Mlina suddenly felt cold despite the fact she was in a tropical jungle. They weren’t her parents. She was alone. Her parents were dead. She was supposed to be dead. She didn’t belong anywhere, to anyone.

Mlina stopped herself, reining in her wild imagination. She was jumping to way too many conclusions. She had no idea where this email had come from. The address line just said ‘NICI’. Maybe it was someone’s idea of a practical joke. If so, it was downright creepy that it fit her so well.

She needed more info. She wasn’t going to let some cracker with a twisted sense of humor ruin her life without sufficient evidence.

She jabbed the link to go to the actual news site. A box popped up informing her that access was denied. Mlina frowned. Denied? She had never been denied access to a website before. She opened up a different window and typed the web link into the search bar manually. The virtual roadblock appeared again. She tapped over to a search engine and typed out the keywords. Again her access was restricted.

“Why am I being denied?” Mlina pounded her palms against her forehead.

Allow me. It was the mechanical female voice from earlier.

Mlina jumped. Her vision was suddenly overlaid with a translucent computer interface. Windows flipped back and forth, characters randomly appeared and disappeared in front of her. Mlina closed her eyes but the images wouldn’t leave. She tried plastering her hands against her eyes. Still the images flashed. “What’s going on?” she asked aloud to no one in particular.

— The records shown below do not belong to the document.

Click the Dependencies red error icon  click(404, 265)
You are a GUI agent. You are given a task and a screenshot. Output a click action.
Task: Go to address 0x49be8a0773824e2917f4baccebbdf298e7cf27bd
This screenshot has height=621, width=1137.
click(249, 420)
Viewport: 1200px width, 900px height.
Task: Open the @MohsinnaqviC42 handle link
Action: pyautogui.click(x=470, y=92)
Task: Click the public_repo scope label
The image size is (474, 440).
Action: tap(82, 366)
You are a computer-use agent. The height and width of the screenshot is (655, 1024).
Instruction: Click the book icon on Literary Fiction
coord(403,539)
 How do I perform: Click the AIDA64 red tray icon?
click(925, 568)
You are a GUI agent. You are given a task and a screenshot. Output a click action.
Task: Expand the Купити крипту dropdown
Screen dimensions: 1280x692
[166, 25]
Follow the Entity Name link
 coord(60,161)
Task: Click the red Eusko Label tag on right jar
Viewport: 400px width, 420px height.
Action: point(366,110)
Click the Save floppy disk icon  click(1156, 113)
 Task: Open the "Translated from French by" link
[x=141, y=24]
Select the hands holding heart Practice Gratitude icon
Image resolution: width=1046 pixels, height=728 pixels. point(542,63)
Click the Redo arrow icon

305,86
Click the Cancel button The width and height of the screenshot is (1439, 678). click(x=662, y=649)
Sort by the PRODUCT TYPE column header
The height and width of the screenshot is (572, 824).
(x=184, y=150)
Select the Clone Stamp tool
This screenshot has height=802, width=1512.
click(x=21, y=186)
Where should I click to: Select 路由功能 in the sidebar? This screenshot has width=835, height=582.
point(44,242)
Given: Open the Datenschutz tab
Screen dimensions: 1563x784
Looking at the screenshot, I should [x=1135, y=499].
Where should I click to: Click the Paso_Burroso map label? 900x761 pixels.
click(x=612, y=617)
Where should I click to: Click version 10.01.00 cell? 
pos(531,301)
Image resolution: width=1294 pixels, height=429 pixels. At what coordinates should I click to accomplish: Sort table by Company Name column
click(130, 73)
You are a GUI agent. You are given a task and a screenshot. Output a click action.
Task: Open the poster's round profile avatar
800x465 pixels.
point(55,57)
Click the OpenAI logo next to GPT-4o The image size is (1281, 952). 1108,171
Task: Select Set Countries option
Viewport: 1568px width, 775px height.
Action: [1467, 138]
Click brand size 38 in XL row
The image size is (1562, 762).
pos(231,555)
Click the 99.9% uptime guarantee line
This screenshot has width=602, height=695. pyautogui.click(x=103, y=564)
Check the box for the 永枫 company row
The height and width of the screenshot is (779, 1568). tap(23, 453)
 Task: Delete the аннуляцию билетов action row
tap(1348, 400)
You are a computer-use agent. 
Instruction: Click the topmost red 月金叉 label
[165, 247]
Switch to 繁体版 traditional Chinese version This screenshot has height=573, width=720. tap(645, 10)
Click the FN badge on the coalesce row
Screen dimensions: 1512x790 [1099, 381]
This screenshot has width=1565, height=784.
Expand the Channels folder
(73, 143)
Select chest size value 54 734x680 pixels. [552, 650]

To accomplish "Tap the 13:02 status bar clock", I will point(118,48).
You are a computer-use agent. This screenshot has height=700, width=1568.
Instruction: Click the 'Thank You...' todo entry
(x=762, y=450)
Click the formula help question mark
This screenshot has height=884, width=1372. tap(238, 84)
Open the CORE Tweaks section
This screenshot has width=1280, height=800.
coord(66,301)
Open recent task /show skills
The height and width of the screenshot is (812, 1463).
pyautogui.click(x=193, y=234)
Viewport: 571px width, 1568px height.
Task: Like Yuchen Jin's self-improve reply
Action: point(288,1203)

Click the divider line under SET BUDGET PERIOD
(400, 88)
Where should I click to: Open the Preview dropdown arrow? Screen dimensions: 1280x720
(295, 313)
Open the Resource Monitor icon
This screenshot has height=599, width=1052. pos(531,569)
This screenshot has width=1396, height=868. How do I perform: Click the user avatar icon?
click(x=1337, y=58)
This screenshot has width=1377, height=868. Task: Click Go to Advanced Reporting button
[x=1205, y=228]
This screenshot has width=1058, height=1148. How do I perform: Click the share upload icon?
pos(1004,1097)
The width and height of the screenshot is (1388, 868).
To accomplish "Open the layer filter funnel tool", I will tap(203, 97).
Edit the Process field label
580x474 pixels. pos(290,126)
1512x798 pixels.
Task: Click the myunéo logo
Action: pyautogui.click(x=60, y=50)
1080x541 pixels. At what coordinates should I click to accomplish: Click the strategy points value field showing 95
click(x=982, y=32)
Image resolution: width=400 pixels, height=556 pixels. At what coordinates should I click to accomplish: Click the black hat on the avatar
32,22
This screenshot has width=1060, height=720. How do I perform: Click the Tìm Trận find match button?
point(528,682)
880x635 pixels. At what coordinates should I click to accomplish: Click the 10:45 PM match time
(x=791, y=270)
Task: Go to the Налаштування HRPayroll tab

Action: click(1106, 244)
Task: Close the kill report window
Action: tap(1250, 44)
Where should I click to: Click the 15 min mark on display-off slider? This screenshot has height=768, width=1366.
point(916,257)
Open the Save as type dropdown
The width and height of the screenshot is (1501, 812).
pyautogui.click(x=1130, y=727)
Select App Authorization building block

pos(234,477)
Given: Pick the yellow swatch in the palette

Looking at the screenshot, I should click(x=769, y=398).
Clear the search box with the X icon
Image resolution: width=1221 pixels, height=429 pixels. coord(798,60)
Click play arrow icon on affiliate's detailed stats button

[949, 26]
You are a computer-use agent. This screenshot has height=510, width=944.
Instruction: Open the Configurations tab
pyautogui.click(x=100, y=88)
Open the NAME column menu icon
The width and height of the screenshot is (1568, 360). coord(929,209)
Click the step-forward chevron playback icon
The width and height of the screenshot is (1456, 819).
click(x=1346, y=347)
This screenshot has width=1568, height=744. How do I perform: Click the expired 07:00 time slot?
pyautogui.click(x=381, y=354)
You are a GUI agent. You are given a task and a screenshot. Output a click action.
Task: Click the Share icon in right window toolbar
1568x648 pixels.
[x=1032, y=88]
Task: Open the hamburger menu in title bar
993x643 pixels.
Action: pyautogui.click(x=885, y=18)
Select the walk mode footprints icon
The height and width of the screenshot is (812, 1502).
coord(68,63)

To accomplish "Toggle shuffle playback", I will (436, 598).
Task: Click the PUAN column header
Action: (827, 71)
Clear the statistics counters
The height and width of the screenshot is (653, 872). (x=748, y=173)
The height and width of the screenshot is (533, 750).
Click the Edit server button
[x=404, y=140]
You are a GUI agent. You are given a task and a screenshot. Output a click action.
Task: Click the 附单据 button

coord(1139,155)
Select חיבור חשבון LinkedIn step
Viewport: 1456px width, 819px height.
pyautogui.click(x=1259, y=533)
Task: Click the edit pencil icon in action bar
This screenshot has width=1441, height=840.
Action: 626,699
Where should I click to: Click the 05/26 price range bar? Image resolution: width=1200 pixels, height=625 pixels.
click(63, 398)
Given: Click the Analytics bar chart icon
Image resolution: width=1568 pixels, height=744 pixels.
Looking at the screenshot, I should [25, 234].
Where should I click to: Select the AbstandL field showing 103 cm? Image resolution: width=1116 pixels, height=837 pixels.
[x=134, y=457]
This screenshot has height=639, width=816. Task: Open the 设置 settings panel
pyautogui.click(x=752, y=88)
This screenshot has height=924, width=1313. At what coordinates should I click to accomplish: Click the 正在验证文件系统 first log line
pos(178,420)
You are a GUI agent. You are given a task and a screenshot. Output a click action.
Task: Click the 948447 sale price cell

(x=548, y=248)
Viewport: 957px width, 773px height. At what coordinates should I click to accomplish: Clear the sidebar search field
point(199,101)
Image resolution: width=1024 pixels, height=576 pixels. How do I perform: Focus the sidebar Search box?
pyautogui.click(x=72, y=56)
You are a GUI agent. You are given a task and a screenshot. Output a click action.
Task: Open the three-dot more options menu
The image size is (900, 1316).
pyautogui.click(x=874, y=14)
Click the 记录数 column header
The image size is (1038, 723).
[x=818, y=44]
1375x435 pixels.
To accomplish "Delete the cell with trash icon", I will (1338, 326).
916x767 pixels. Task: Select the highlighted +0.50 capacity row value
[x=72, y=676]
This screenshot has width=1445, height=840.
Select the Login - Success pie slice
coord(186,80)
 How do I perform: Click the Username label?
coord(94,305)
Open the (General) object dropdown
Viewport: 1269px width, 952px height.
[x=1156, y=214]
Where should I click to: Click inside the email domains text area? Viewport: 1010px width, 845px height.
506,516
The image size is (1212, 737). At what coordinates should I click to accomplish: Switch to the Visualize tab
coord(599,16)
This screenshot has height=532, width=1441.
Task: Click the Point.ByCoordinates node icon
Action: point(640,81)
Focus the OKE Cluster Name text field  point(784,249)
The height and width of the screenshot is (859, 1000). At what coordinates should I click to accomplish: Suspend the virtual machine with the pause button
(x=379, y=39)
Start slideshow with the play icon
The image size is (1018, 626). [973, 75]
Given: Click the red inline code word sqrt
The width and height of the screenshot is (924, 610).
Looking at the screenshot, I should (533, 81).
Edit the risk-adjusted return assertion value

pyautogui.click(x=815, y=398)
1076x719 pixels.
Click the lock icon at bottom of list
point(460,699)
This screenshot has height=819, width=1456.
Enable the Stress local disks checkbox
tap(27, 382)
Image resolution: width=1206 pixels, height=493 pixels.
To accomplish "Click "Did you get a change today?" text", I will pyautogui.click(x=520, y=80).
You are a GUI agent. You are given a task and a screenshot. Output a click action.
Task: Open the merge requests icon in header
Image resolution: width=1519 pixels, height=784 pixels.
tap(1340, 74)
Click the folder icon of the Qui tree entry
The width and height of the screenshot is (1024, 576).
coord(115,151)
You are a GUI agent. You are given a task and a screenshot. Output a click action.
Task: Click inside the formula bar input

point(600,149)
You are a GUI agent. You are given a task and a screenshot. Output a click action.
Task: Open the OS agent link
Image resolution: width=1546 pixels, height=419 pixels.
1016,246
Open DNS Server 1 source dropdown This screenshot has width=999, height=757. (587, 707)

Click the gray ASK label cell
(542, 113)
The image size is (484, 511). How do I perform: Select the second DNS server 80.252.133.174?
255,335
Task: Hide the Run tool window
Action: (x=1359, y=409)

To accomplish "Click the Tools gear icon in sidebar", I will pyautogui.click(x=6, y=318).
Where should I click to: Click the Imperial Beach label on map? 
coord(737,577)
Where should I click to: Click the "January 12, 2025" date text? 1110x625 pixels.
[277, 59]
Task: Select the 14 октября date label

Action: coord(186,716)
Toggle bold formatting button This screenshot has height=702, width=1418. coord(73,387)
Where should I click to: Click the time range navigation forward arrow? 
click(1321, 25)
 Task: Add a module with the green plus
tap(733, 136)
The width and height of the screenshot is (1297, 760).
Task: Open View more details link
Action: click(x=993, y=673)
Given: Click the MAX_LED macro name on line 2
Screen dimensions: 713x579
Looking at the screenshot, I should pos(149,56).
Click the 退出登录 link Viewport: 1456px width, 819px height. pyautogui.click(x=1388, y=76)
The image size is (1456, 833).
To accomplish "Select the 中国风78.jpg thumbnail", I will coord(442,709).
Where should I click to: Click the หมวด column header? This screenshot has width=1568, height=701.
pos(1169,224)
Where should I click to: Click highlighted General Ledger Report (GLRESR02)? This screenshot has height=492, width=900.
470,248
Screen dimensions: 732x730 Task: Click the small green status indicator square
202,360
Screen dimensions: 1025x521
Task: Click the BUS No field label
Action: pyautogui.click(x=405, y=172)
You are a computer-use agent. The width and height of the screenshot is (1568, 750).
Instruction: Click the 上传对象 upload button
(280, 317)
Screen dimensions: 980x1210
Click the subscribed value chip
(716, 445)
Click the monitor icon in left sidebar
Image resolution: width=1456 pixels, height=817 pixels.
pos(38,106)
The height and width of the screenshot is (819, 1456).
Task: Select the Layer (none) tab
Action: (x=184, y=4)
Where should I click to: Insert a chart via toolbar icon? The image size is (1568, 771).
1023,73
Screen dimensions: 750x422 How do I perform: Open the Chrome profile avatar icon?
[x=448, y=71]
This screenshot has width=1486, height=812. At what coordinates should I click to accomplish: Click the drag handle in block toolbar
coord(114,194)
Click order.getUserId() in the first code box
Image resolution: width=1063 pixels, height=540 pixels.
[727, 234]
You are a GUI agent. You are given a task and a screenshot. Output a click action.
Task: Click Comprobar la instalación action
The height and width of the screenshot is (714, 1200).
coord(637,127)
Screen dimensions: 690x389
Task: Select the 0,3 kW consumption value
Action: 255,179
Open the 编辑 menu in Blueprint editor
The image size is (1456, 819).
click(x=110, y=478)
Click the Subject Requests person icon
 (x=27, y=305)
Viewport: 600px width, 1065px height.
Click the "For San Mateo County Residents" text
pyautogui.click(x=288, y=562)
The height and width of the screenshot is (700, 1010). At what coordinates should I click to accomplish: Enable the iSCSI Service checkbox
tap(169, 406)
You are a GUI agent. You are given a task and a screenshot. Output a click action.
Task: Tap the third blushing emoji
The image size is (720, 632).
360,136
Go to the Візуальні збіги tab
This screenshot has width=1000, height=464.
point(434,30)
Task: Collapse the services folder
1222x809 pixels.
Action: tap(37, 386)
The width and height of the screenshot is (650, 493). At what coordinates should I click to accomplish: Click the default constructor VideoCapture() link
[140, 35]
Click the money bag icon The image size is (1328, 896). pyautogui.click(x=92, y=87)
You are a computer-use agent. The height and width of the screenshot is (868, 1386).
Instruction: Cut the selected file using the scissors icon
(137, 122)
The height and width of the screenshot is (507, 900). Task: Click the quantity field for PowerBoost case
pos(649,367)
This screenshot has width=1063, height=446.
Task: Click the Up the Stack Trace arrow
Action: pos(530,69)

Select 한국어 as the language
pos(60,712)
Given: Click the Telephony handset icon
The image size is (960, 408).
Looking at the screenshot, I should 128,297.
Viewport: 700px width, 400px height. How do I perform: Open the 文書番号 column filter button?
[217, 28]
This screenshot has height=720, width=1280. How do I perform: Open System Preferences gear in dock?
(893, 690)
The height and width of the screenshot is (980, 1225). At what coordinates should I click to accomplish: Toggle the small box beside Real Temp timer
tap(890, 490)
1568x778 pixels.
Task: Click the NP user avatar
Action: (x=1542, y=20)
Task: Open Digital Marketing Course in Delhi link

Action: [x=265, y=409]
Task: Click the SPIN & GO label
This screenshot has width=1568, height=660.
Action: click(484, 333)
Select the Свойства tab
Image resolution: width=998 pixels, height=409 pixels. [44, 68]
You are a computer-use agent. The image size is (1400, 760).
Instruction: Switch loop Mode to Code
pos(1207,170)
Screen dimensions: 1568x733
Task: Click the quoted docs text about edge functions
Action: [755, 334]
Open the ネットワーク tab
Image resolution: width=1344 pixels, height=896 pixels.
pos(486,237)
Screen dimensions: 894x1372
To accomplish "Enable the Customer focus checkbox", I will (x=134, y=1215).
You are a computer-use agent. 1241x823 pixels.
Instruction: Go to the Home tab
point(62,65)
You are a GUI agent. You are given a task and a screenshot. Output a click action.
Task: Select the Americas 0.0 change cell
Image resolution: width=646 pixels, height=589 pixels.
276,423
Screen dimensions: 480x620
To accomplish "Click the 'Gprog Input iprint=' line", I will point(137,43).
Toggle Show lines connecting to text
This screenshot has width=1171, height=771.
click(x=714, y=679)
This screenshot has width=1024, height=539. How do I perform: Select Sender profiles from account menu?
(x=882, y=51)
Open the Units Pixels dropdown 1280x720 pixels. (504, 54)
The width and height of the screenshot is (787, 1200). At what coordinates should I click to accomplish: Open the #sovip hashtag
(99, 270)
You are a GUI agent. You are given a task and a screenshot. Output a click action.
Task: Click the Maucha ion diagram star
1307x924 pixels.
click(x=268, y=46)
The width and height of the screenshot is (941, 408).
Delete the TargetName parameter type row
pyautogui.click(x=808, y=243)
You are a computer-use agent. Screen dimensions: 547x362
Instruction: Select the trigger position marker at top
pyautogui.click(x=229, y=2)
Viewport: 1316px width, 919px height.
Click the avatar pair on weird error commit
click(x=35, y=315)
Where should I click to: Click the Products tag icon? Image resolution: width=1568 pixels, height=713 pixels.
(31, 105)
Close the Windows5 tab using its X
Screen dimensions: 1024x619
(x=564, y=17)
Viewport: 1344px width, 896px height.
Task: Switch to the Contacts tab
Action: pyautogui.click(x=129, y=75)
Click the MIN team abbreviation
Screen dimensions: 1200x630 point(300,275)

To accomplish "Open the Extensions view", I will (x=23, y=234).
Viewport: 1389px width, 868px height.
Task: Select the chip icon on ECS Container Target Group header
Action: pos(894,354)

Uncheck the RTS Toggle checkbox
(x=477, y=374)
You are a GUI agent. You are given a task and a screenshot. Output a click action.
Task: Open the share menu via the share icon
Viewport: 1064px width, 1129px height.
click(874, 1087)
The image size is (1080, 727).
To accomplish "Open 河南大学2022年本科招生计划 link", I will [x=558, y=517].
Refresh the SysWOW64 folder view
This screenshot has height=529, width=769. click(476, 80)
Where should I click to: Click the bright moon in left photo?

Finally the images fled, leaving Mlina to stare at her computer screen. It now showed the news article in full, with related headlines and unrelated advertisements in the sidebars. Mlina lightly tapped a sidebar that caught her attention: “Renowned Scientist Accused of Child Experimentation.” The article went on to say that Daven Kihd had been suspected of conducting harmful experiments on his daughter and that Social Services was conducting a thorough investigation.

Mlina sat back, her head boiling with fresh anger and confusion. Why didn’t her…parents…tell her about any of this? She guessed it was possible they didn’t know about this Daven Kihd; but that shouldn’t stop them from telling her they weren’t her real parents. She deserved to know the truth, didn’t she?

Her bedroom door swung open, knocking against her chair.

“Mlina?”

Mlina whirled on her mother, knocking the metal chair under the desk in the process. “Why?” she asked, barely able to control her tone.

Her mother looked at her in confusion. Then she saw the computer. Her eyes went wider than sand dollars. “Oh, honey. I’m so sorry.”

They did know.

Mlina’s anger boiled over. Without a word, she swept past her mother and stormed out the door.